During the summer, I was asked to write a piece to commemorate the life of Madison Fleming, a 10th-grader from Olds, AB who had died suddenly just after school had been dismissed for the summer.  While the research was emotional, I was hardly prepared to walk into this girl’s home and sit with her Mom, Pam.

I wrote about the experience in Olds in an earlier post, but I didn’t write about meeting Pam – I’m not sure why, I just didn’t.  Her house was beautiful and well-kept and she greeted us at the door.  She had a friend with her and they were clearly talking about Maddy before Karri (the band teacher and commissioner) and I arrived, but she still smiled as she led us inside.

While looking at pictures and hearing stories, it was clear that the family was so happy and fulfilled before Maddy died.  While she was a fighter, she had her whole family behind her and they cherished every moment.  When you see pictures of the family at the lake or at her baseball game, there was a sense that no time was ever wasted, but instead was genuinely spent together.

DATASET EXCERPT –
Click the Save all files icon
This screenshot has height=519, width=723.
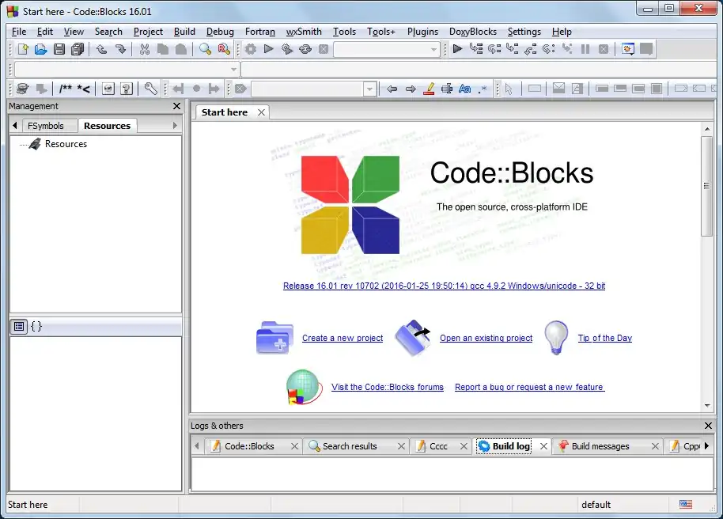click(78, 49)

WRITTEN TASKS –
**1)** In the text about Madison Fleming, who arrived at Pam's house with the writer?
**2)** Reproduce the passage of the text about Madison Fleming from "During the summer, I" to "her Mom, Pam.".

COMPLETED EXERCISE –
**1)** Karri, the band teacher and commissioner.

**2)**
During the summer, I was asked to write a piece to commemorate the life of Madison Fleming, a 10th-grader from Olds, AB who had died suddenly just after school had been dismissed for the summer.  While the research was emotional, I was hardly prepared to walk into this girl’s home and sit with her Mom, Pam.